Downtown retailers, restaurants and commercial property owners — all of whom have invested heavily in their businesses — now face a new threat that could devastate the downtown business district, along with its stakeholders' assets and livelihoods. It comes in the form of a deceptively appealing $1.5 billion development of the nearby State Center complex.

That project, which calls for 1.5 million new square feet of office space, would be built on state land for state purposes and supported by unprecedented taxpayer subsidies.

The entire project is deeply dependent upon unrealistic projections of demand for new office space in the midst of a down economy. It's equally dependent on unsupportable forecasts for a growing state bureaucracy in the midst of government downsizing.

While project proponents display glossy architectural drawings of a new State Center, the facts tell a different story:

•Consultants for the project say State Center will have to "capture" and "divert" a large portion of other state agencies that now occupy 700,000 square feet of office space in the downtown business district. That diversion to new, government-subsidized and ultra-expensive office towers is counterproductive to a vibrant downtown.

•The project is only viable because of massive taxpayer subsidies. The state is guaranteeing developers long-term occupancy leases with rents at almost twice the going rate, costing taxpayers hundreds of millions in excess rent over the next two decades.

•Developers are projected to need, according to documents, a city tax incentive allowing up to $314 million in city property taxes to be diverted for their private financing.

•The hard-strapped state Transportation Department has already assumed the obligation to finance $33 million in costs for a 1,000-car garage that serves as the foundation for the private developers' glitzy office tower.
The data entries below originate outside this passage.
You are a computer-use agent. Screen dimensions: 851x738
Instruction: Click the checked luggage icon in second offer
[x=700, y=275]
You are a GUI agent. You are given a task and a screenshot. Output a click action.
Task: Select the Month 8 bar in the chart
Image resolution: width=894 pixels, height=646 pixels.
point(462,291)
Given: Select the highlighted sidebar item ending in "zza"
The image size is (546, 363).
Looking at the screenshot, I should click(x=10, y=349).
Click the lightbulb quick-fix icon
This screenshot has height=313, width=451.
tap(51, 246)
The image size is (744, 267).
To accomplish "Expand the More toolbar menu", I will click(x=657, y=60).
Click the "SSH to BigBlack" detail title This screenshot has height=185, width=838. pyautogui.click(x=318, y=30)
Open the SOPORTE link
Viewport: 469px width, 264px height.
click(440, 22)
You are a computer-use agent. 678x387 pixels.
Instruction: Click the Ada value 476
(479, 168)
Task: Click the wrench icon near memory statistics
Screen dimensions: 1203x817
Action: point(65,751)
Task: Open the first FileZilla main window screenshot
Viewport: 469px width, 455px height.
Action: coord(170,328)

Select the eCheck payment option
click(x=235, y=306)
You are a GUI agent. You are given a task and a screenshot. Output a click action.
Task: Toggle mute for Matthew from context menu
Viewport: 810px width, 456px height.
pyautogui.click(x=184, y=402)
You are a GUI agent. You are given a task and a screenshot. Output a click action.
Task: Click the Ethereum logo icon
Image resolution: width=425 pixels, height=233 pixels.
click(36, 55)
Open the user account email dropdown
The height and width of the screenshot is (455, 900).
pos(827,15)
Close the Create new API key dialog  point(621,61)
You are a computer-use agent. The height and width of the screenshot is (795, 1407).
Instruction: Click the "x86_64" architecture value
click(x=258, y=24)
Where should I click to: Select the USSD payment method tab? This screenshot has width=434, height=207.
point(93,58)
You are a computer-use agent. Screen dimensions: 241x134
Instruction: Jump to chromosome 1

•Developers were awarded the exclusive rights to develop the entire 21-acre state site for a bargain-basement price. This is land that a state oversight agency said could be used for other purposes, concluding that this project's "benefits may never materialize."

•While the project is billed as a "transit oriented development," we believe it hardly fits that description. Developers are quadrupling available parking spaces at State Center, seemingly at odds with proponents' claims of encouraging public transportation. Further, it was only after notice of our lawsuit that the state belatedly (and, we believe, erroneously) attempted to designate State Center as a TOD.

No wonder the General Assembly's legislative analysts raised concerns in 2009 about the "viability of the project, given high inventory levels of vacant office space" in the city. The analysts' conclusion: This project "is not in the best interest of the state." Despite those strong words of caution, the development of State Center appears to be moving forward.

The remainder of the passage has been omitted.